Hobby Lobby To Forfeit Smuggled Iraqi Antiquities (NPR)
Hobby Lobby bought over 5,500 artifacts, such as clay tablets and blocks with cuneiform writing, and cylinder seals for $1.6 million. The artifacts were shipped to the company from Iraq through the United Arab Emirates and Israel with labels that described them as "ceramic tiles" or "clay tiles."
US Corporate Finance: Show Me the Money (Yardeni)
S&P 500 operating earnings totaled $958 billion over the past four quarters through Q1-2017, with buybacks and dividends accounting for 95% of this total. The dividend payout ratio of the S&P 500 remains around 50%. This implies that corporations are spending all their extra cash on buybacks rather than capital spending and wages. The problem with this widely circulated myth is that profits are not the same as cash flow. The latter is equal to retained earnings (i.e., after-tax profits less dividends) plus the depreciation allowance. When we add the cash flow plus net bond issuance of nonfinancial corporations (NFCs), the resulting series is more often than not very close to capital expenditures plus buybacks.

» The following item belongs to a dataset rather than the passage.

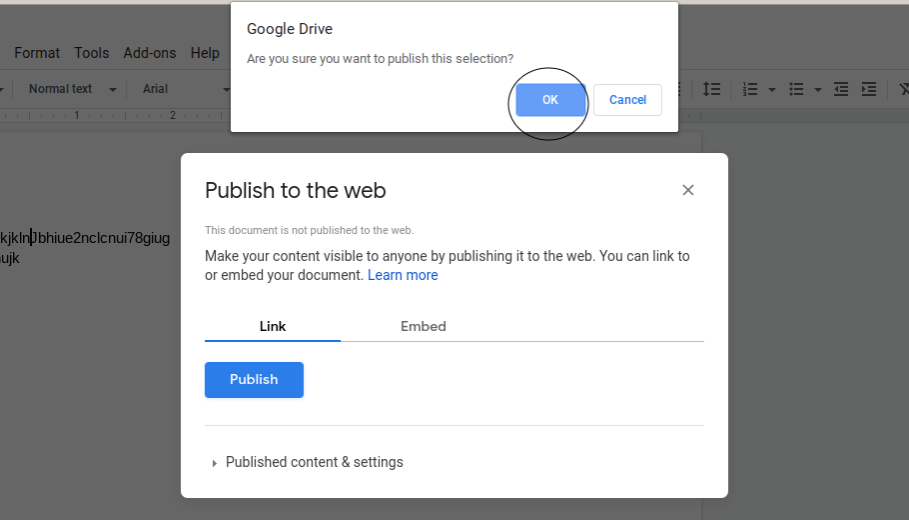
Task: Cancel the Google Drive publish confirmation
Action: tap(627, 100)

Time Capsule That Looked Like an Old Missile Causes Bomb Scare in Manhattan (NYMag)
Crews working in Flatiron uncovered what looked like a World War II–era missile Wednesday afternoon. The discovery of the suspicious-looking package forced some buildings to evacuate and temporarily shut down 21st street between Fifth and Sixth Avenues as police investigated. The bomb squad gave the all-clear after checking out the item, which police officials said was filled with papers and is just a time capsule. But it also really is a World War II-era bomb that John Argento bought from the Army-Navy store on Canal Street, and which he hung from the ceiling of the famous Danceteria nightclub on West 21st Street.